Texte fourni:
"""

Contenu de la décision



Loi sur les relations de travail 
dans la fonction publique

Coat of Arms - Armoiries
  • Date:  2013-11-01
  • Dossier:  566-34-3487
  • Référence:  2013 CRTFP 133

Devant un arbitre de grief


ENTRE

STEPHANIE DELIOS

fonctionnaire s'estimant lésée

et

AGENCE DU REVENU DU CANADA

employeur

Répertorié
Delios c. Agence du revenu du Canada

Affaire concernant un grief individuel renvoyé l'arbitrage

MOTIFS DE DÉCISION

Devant:
David P. Olsen, arbitre de grief

Pour le fonctionnaire s'estimant lésée:
Neil Harden et Maria Jordan, Institut professionnel de la fonction publique du Canada

Pour l'employeur:
Pierre-Marc Champagne, avocat

Décision rendue sur la base d’arguments écrits,
déposés les 1er et 27 février et le 14 mars 2013.
(Traduction de la CRTFP)

I. Grief individuel renvoyé à l’arbitrage

1 La présente affaire porte sur un grief déposé par Stephanie Delios, la fonctionnaire s’estimant lésée (la « fonctionnaire ») le 28 mars 2008, contestant la décision de son employeur, l’Agence du revenu du Canada (l’« ARC » ou l’« employeur »), de refuser sa demande d’une journée de congé personnel rémunéré, conformément à la clause 17.21 de la convention collective conclue entre l’Agence des douanes et du revenu du Canada et l’Institut professionnel de la fonction publique du Canada pour l’unité de négociation du groupe Vérification, finances et sciences, venant à échéance le 21 décembre 2007 (la « convention collective ARC-IPFPC »). Lorsqu’elle a présenté son grief, la fonctionnaire occupait un poste de vérificatrice de l’impôt sur le revenu. Elle était classifiée au groupe et niveau AU-01, et ses conditions d’emploi étaient prévues par la convention collective ARC-IPFPC.

II. Résumé de la preuve

2 Les parties ont convenu des faits, et l’affaire a été instruite au moyen d’arguments écrits. L’exposé conjoint des faits est ainsi libellé :

[Traduction]

[…]

  1. La fonctionnaire, Stephanie Delios, a occupé un poste de vérificatrice de l’impôt (PM-02) du 14 novembre 2005 au 31 octobre 2007 à l’Agence du revenu du Canada (l’« ARC »). Le 1er novembre 2007, le poste a été converti à un poste classifié au groupe et niveau SP-05.

"""

Objectifs:
1 > Répondez aux questions suivantes à partir du texte fourni :
(a) À quelle date la fonctionnaire a-t-elle déposé son grief ?
(b) Qui est l'arbitre de grief ?
(c) En quel groupe et niveau le poste de vérificatrice de l'impôt a-t-il été converti le 1er novembre 2007 ?
2 > D'après le texte fourni, pourquoi la fonctionnaire a-t-elle déposé un grief ? Répondez en une à trois phrases.

Extrait de données:

"""

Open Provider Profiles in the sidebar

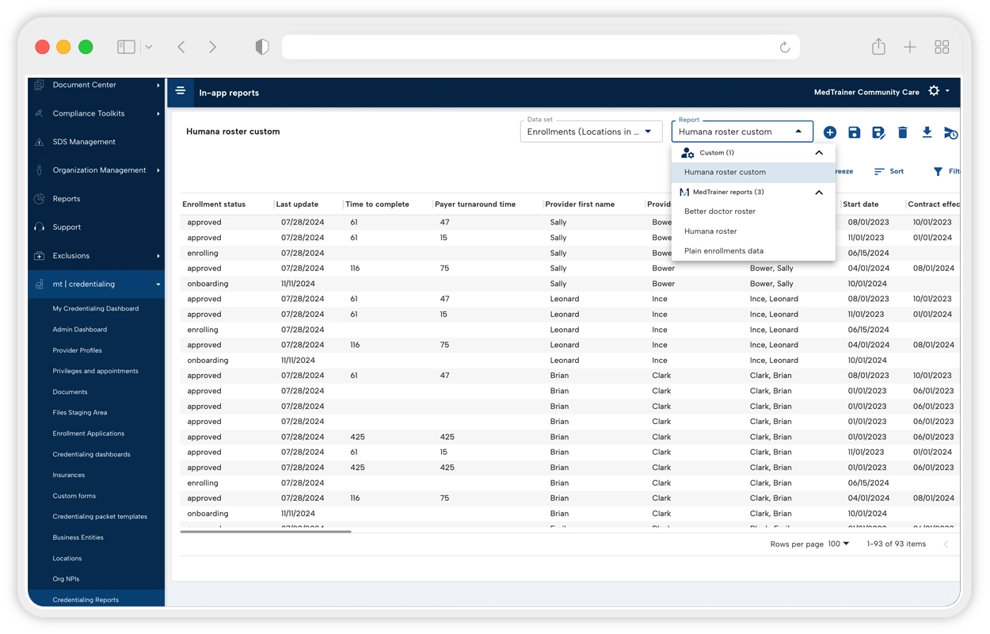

"""

Liste des réponses:
1 >
(a) Le 28 mars 2008.
(b) David P. Olsen.
(c) Le groupe et niveau SP-05.

2 > Elle contestait la décision de l'Agence du revenu du Canada, son employeur, de refuser sa demande d'une journée de congé personnel rémunéré. Cette demande s'appuyait sur la clause 17.21 de la convention collective ARC-IPFPC.